RECORD SET:
★ ★ ★
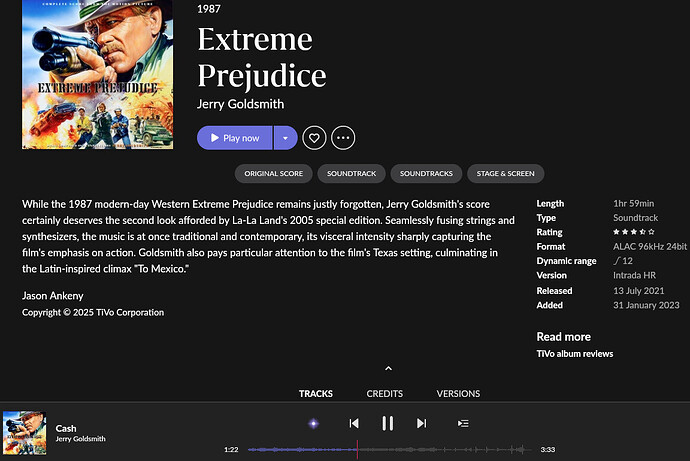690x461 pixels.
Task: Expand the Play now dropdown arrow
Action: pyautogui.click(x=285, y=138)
★ ★ ★
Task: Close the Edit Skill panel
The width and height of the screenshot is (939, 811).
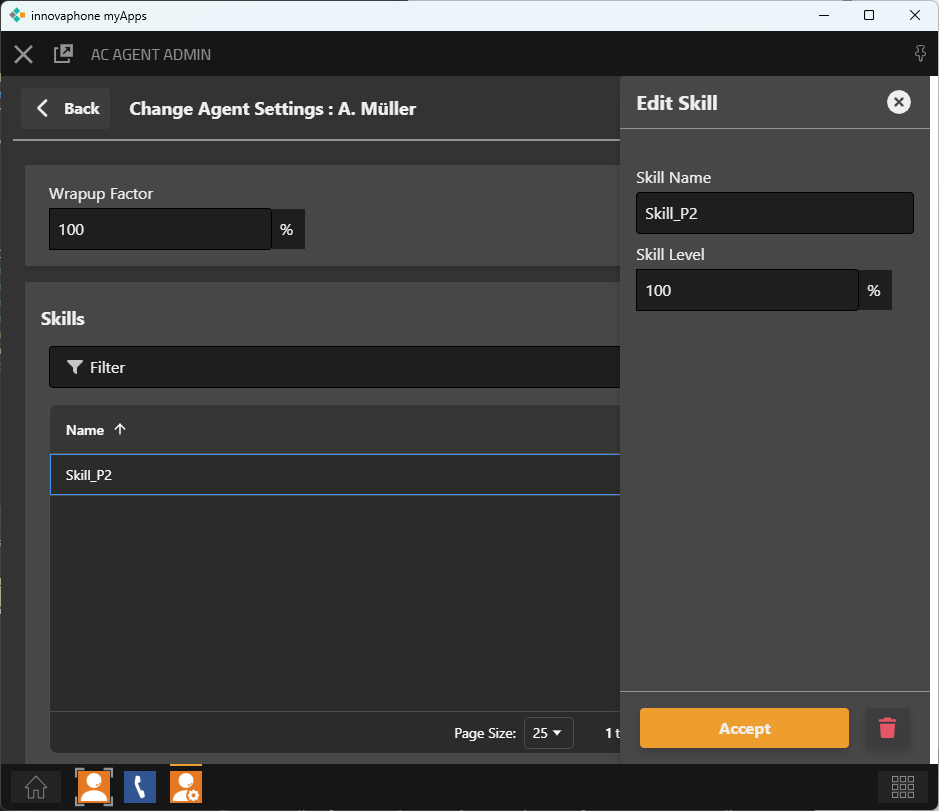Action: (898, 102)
★ ★ ★
WHAT IS BEING ASKED:
Count the lines in the entries above that contain the word "Task", treating uppercase and lowercase as different, and give only that number.

SOLUTION FOR THIS PROBLEM:
2